DESCRIPTION OF THE TASK ▸ Pick every line from the data below that contains the string "will" and copy it.
SUPPLIED MATERIAL START
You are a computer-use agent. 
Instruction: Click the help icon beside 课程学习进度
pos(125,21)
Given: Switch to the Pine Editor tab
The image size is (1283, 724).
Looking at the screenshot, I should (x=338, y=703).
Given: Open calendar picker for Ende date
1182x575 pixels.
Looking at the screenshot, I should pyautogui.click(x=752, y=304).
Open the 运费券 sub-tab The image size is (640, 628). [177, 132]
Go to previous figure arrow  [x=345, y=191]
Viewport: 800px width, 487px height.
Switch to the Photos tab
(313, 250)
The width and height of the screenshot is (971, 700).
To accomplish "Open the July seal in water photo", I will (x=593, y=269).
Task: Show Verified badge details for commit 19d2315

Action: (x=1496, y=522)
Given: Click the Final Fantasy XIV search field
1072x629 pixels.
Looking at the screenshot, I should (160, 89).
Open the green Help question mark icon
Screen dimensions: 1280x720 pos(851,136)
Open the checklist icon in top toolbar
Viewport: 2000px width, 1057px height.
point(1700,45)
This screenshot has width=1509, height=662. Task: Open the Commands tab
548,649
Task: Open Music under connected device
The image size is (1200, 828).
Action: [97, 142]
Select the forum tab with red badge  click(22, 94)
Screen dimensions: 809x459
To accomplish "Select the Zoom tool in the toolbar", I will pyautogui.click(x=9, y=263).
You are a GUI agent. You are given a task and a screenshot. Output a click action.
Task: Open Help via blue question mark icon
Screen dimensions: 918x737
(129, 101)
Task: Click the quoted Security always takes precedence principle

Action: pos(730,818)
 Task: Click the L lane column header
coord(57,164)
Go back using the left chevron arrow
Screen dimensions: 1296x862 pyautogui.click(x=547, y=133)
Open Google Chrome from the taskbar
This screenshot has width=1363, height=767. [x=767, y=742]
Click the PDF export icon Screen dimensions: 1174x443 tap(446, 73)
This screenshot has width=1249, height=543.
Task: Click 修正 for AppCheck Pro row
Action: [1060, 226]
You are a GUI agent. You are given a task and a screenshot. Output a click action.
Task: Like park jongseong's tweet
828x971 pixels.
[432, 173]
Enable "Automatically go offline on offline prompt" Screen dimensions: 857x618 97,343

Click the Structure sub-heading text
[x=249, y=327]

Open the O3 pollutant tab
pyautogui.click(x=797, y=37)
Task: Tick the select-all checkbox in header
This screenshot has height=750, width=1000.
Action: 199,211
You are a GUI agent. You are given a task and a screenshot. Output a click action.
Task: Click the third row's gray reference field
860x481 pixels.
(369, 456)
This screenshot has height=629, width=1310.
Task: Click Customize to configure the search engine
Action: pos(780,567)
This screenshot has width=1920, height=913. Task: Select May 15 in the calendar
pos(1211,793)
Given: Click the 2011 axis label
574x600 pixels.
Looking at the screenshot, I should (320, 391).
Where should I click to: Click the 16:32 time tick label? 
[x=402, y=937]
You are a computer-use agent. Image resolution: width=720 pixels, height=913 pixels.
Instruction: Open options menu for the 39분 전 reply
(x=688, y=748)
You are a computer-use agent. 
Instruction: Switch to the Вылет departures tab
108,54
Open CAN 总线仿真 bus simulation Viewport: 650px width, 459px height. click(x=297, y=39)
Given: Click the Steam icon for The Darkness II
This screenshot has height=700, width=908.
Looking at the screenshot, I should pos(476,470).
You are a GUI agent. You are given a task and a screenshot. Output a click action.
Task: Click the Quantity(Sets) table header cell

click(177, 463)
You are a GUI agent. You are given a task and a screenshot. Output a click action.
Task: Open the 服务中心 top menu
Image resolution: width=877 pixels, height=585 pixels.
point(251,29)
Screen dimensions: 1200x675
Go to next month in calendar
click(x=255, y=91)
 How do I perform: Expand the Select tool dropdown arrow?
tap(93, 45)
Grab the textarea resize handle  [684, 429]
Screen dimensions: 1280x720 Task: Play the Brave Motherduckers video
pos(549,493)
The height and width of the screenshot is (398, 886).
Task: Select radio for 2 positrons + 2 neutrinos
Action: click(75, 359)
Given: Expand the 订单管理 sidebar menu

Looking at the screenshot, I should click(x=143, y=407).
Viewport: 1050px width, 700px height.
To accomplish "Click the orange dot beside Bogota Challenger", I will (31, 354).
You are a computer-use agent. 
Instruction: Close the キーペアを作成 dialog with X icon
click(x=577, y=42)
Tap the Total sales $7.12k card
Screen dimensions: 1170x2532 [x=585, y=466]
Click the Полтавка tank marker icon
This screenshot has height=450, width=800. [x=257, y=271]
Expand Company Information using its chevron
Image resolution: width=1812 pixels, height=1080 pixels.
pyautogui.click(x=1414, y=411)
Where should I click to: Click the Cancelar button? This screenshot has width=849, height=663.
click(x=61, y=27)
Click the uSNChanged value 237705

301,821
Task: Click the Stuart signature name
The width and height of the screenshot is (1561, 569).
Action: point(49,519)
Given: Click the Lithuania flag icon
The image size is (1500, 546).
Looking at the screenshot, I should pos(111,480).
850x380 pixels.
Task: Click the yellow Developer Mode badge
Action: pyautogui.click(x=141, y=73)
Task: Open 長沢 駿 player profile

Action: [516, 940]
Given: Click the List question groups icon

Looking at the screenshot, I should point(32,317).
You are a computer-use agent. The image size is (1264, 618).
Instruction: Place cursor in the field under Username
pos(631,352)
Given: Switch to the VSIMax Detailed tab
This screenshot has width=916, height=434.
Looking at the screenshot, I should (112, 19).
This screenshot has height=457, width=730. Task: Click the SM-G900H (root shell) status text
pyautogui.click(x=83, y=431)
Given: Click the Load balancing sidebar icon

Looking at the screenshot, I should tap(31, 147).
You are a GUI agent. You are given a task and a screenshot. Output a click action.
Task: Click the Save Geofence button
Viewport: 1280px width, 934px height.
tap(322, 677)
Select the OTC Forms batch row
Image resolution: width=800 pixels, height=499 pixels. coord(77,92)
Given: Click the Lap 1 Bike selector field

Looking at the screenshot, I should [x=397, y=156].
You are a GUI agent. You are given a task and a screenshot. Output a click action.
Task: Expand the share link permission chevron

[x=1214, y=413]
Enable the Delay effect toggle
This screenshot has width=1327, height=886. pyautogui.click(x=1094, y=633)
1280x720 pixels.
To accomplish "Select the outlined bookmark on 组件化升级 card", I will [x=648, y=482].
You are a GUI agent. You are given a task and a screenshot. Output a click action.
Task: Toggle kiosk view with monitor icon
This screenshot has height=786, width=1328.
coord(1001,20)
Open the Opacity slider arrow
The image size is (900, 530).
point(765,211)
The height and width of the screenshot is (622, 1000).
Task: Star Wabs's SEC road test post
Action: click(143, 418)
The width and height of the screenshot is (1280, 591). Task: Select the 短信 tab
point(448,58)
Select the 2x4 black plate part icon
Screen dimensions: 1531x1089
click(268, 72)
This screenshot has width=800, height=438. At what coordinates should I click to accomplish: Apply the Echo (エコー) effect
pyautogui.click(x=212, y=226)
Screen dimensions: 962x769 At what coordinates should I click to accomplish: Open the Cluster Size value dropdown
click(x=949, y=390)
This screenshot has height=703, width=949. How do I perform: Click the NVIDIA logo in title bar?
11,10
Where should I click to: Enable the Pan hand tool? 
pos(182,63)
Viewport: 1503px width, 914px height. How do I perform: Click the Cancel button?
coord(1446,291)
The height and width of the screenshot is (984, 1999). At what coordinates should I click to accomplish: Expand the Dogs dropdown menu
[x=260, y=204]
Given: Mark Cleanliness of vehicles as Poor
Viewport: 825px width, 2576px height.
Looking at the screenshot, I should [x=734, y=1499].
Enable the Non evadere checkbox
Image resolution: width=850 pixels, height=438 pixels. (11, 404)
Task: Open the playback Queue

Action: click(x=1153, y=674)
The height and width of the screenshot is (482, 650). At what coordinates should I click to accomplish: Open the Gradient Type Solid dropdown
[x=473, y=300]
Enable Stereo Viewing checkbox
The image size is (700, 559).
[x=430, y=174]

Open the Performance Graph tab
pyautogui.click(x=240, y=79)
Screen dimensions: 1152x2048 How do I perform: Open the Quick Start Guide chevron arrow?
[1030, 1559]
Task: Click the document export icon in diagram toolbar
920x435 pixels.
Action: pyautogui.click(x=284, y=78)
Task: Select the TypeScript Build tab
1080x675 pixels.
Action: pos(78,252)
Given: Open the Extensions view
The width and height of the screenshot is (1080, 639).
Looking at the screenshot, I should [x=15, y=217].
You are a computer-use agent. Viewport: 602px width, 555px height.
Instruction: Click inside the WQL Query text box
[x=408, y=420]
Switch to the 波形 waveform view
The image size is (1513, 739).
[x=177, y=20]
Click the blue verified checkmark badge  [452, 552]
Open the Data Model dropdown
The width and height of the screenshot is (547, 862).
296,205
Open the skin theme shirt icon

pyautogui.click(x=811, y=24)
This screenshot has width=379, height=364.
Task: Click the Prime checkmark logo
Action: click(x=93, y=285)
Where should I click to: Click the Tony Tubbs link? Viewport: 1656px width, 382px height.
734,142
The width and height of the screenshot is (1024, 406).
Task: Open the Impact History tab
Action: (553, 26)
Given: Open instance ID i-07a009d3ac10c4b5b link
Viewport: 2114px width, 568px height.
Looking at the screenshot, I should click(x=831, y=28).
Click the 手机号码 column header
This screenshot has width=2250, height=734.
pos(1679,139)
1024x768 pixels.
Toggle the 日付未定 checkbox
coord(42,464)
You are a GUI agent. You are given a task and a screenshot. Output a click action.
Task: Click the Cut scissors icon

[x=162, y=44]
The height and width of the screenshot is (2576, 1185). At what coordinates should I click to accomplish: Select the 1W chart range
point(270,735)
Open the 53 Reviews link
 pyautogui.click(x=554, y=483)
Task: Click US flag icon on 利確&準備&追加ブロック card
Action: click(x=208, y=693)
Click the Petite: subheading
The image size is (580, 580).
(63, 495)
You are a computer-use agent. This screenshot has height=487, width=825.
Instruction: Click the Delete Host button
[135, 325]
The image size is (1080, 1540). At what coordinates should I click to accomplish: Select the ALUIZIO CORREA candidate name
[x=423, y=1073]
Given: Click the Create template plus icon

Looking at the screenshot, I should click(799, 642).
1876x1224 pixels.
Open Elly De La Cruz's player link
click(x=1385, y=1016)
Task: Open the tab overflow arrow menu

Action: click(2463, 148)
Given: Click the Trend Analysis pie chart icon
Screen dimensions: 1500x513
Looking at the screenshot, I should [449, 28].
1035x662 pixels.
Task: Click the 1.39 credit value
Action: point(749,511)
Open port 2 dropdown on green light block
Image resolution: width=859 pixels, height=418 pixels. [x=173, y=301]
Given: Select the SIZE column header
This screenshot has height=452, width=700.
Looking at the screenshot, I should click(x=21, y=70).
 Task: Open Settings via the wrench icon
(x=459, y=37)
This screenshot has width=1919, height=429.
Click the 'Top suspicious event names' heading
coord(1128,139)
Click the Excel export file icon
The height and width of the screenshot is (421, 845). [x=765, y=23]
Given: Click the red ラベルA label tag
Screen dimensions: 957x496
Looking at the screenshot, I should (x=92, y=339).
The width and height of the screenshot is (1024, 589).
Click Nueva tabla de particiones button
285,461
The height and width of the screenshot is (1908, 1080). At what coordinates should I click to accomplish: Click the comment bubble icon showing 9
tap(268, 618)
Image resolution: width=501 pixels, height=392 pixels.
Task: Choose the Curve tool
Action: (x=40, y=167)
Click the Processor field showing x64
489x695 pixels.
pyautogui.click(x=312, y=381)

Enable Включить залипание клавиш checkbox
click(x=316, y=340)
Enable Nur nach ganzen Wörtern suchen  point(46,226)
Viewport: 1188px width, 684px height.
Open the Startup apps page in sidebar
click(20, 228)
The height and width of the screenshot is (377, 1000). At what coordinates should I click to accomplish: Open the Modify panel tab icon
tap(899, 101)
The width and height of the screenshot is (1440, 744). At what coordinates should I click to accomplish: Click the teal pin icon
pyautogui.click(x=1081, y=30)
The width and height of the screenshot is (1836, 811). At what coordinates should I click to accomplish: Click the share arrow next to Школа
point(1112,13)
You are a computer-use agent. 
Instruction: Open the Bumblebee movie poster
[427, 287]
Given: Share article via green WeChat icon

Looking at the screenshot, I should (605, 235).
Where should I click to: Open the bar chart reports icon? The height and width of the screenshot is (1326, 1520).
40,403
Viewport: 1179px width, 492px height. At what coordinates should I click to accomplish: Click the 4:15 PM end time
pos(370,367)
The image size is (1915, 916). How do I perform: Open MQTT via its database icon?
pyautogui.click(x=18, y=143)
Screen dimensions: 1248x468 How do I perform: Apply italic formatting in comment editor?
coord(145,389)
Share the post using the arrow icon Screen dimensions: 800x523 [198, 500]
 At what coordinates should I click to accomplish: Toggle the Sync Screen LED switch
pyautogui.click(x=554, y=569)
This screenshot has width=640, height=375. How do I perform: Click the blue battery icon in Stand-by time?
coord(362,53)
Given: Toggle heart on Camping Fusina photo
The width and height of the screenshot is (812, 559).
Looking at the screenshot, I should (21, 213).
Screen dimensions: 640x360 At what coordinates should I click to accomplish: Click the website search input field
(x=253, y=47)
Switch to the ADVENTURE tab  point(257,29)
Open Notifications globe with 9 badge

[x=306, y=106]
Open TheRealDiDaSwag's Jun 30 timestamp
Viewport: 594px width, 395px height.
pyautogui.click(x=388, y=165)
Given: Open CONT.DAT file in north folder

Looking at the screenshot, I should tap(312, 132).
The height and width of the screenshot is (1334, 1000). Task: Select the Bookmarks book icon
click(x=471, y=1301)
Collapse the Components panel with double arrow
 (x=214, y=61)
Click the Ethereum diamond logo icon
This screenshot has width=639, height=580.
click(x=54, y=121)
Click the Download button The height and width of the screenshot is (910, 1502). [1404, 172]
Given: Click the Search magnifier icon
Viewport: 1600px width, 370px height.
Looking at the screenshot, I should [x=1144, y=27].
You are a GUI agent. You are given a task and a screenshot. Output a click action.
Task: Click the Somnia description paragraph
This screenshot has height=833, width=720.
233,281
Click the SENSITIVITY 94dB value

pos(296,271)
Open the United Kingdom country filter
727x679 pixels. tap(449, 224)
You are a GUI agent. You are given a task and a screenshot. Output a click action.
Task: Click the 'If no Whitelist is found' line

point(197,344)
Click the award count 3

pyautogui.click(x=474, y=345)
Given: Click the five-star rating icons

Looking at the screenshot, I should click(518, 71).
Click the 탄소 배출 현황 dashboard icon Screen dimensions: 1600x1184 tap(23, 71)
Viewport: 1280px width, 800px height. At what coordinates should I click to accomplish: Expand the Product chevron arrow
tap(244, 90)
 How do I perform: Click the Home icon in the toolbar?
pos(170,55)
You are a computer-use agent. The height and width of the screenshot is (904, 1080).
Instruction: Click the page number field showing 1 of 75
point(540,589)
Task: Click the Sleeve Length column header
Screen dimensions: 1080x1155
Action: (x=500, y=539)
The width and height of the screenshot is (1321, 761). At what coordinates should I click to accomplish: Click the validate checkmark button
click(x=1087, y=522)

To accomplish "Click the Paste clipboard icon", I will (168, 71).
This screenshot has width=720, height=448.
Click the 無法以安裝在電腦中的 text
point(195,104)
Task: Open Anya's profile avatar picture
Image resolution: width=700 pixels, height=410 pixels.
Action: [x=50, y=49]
SUPPLIED MATERIAL END
TASK OUTPUT ▸
To accomplish "Open the July seal in water photo", I will (x=593, y=269).
To accomplish "Select the Zoom tool in the toolbar", I will pyautogui.click(x=9, y=263).
To accomplish "Click the orange dot beside Bogota Challenger", I will (31, 354).
To accomplish "Select the outlined bookmark on 组件化升级 card", I will [x=648, y=482].
To accomplish "Click the Paste clipboard icon", I will (168, 71).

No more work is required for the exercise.